Alerts Practical By Samson Tanimawo, PhD Published Feb 6, 2026 4 min read

Alert Storm Detection

Many alerts at once is itself signal. Detect storms.

What an alert storm is

Hundreds of alerts in minutes. Often one root cause expressed across every service that depends on it.

Storms are operationally dangerous: Alertmanager queues fill, PagerDuty rate-limits, Slack channels become unreadable, on-call gets DDoSed.

The fix isn't more alerts; it's an explicit storm path.

Threshold on alerts-per-minute. Above 50/min for 5 minutes is a storm condition for most mid-size teams.

Track distinct alert names firing simultaneously. 20+ distinct names within a 2-minute window suggests a shared dependency.

Watch Alertmanager's queue depth. Sustained queue growth is a leading indicator before storm conditions become visible.

Auto-suppress lower severities. A storm condition mutes sev2 and sev3 for the duration.

Send a single 'storm in progress' page to on-call. Includes top alert names by count, top services, top regions.

Open the war room channel automatically.

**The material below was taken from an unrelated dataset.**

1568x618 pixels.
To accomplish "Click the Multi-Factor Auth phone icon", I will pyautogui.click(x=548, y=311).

Include links to the storm dashboard, recent deploys, and recent infrastructure changes.

Auto-resolve suppressed alerts that no longer match conditions. Manually review any that persist.

Generate a storm report: total fires, distinct alert names, root cause, time to suppress, time to all-clear.

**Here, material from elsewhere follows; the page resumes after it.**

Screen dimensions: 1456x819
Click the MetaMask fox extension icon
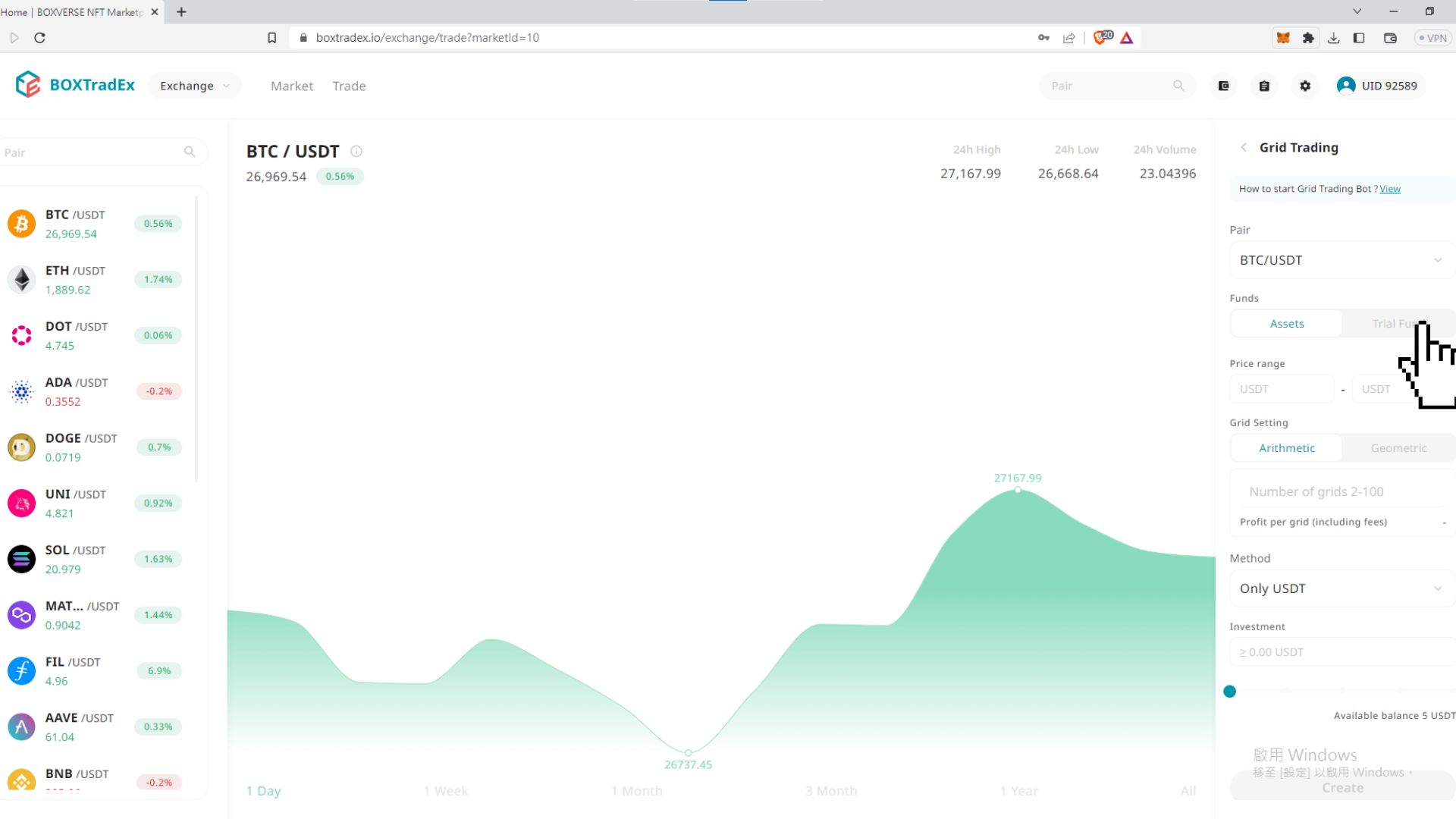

Add suppression rules to the catalog if the storm pattern is likely to recur.

Storms happen 1-2 times a year for most teams. The cost of building storm-mode is low; the cost of not having it during the first storm is high.

Skip if your alert volume is under 100/day total. The thresholds won't trigger usefully.

Test storm-mode in a chaos drill quarterly. Inject 200 synthetic alerts and confirm the suppression and reporting work.